Why the Body Breaks Down Heme
The body breaks down heme primarily due to the natural turnover of red blood cells. As these cells age or become damaged, they are removed from circulation, primarily in the spleen, liver, and bone marrow. Hemoglobin within these old red blood cells is then broken down, releasing heme.
Free heme, if not properly managed, can be harmful to cells and tissues. Its iron content can participate in reactions that generate damaging free radicals, leading to cellular damage. The degradation pathway acts as a detoxification system, preventing the accumulation of this toxic molecule. This process also allows for the recycling of iron, a valuable mineral, for use in new hemoglobin synthesis.
The Step-by-Step Breakdown
The degradation of heme begins inside macrophages, specialized immune cells. First, hemoglobin is separated into its two main components: heme and globin. The globin portion, which is protein, is broken down into amino acids that the body can reuse.
The heme molecule then undergoes a series of enzymatic reactions. The first step is catalyzed by the enzyme heme oxygenase (HO). This enzyme breaks open the ring structure of heme, converting it into a linear molecule called biliverdin. During this reaction, carbon monoxide and iron are also released.
Next, biliverdin is further processed by a second enzyme, biliverdin reductase (BVR). This enzyme reduces biliverdin, transforming it into bilirubin. Both heme oxygenase and biliverdin reductase require NADPH for these transformations.
What Happens Next to the Byproducts
The bilirubin produced from heme degradation is initially “unconjugated,” meaning it is not water-soluble.

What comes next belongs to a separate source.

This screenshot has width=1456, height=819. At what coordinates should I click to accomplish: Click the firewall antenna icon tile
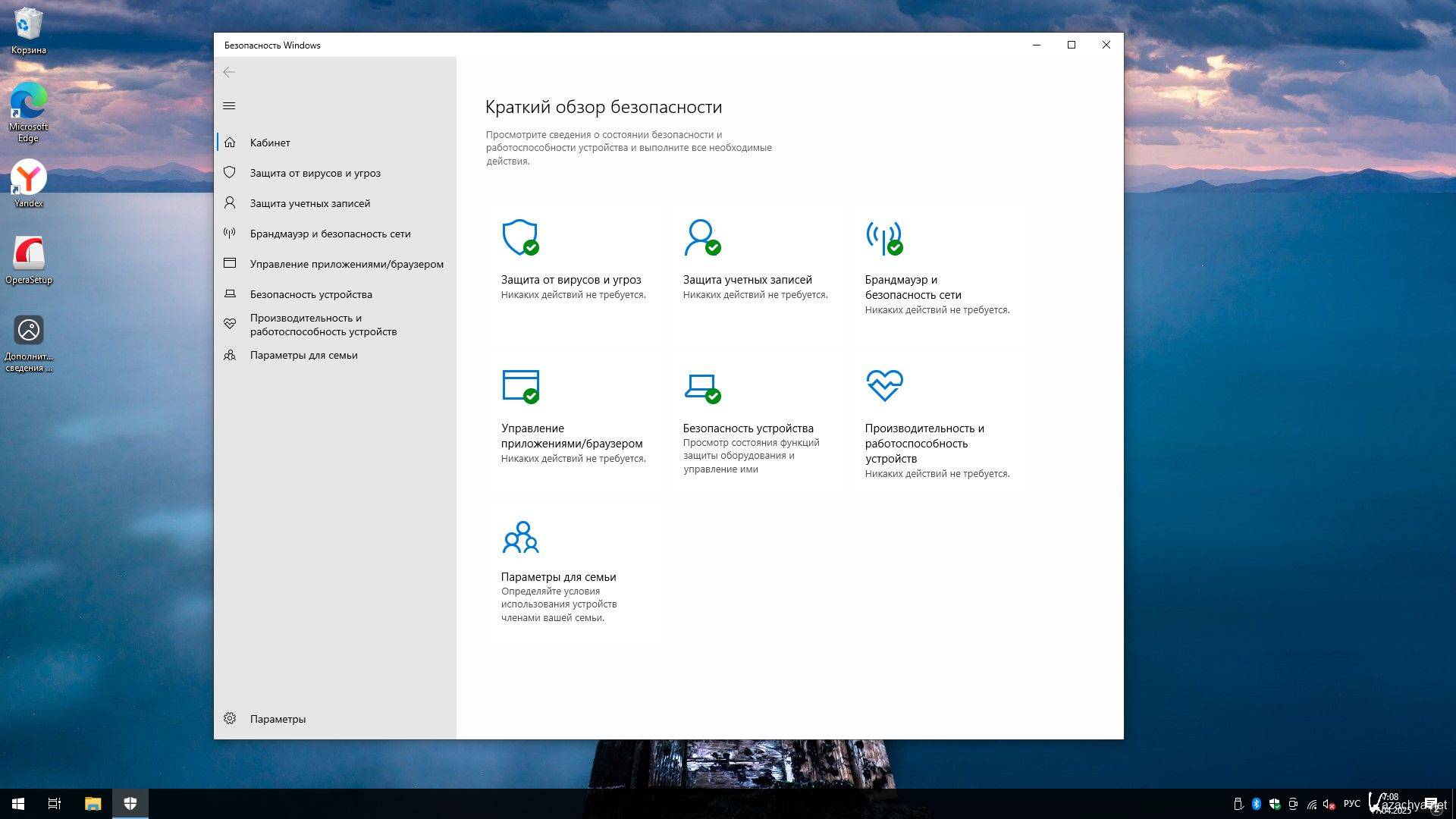[x=883, y=237]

Its insolubility means it cannot travel freely in the bloodstream and must bind to a protein called albumin for transport to the liver.

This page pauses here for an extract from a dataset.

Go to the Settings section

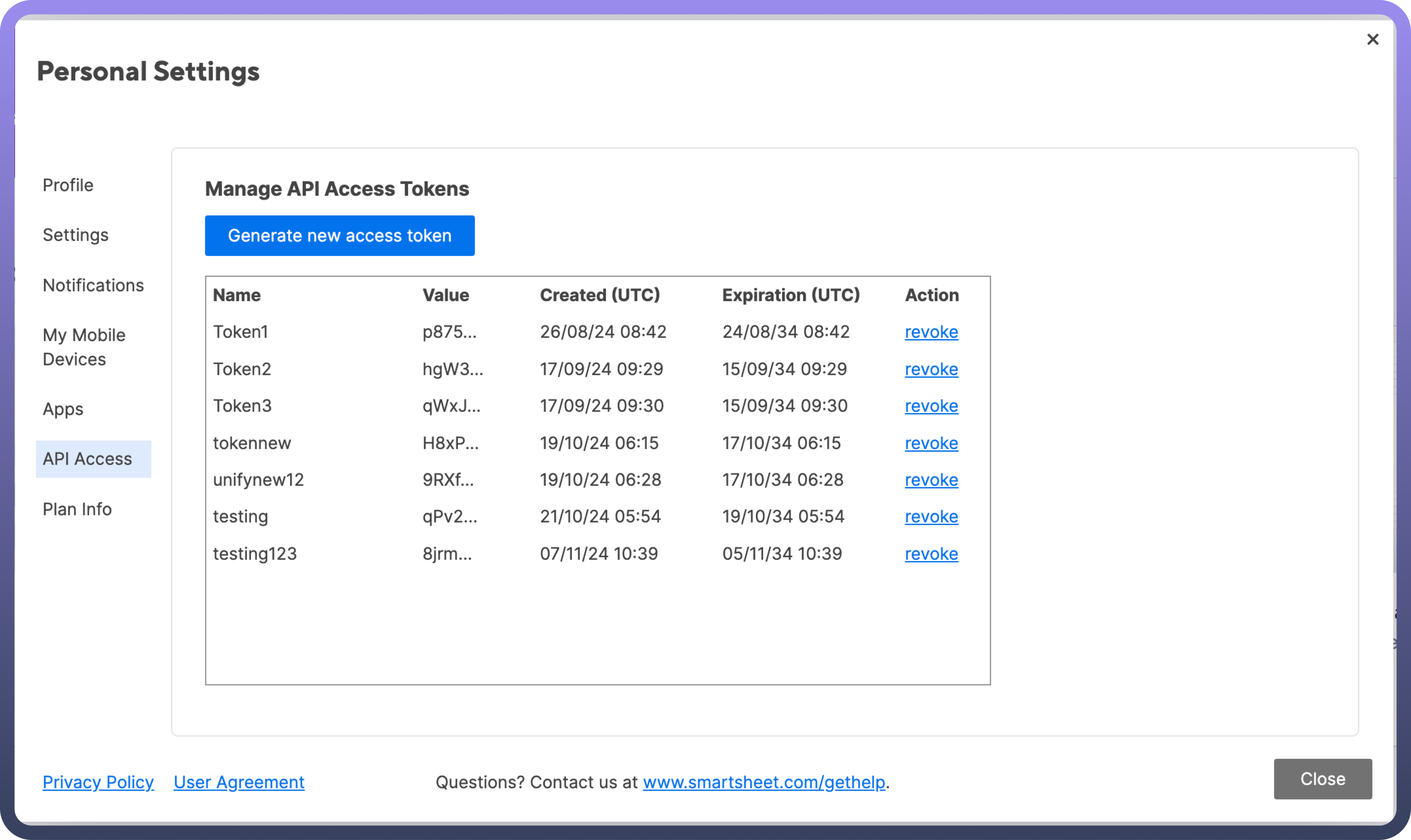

Upon reaching the liver, the unconjugated bilirubin enters liver cells where it undergoes a process called “conjugation.” Here, an enzyme called UDP-glucuronyl transferase (UGT) attaches glucuronic acid to bilirubin, making it water-soluble. This conjugated bilirubin can then be excreted.
The water-soluble conjugated bilirubin is then actively transported from the liver cells into the bile. Bile, a digestive fluid, carries the bilirubin into the small intestine and then to the large intestine. In the large intestine, gut bacteria deconjugate and further metabolize the bilirubin into colorless compounds called urobilinogens.
Some urobilinogen is reabsorbed into the bloodstream and eventually excreted by the kidneys as urobilin, which gives urine its characteristic yellow color. Most of the urobilinogen, however, remains in the intestines and is converted into stercobilin, a brown pigment responsible for the color of feces.
When the Process Isn’t Smooth
When the heme degradation pathway encounters disruptions, bilirubin can accumulate in the body, leading to jaundice. Jaundice is characterized by the yellowing of the skin and whites of the eyes. This accumulation can occur for several reasons.
One common cause is the excessive breakdown of red blood cells. This leads to an overproduction of unconjugated bilirubin, overwhelming the liver’s capacity to process it. Liver problems, such as disease or damage, can also impair the liver’s ability to conjugate bilirubin, resulting in its buildup. An obstruction in the bile ducts can finally prevent conjugated bilirubin from being excreted into the intestines, causing it to back up into the bloodstream.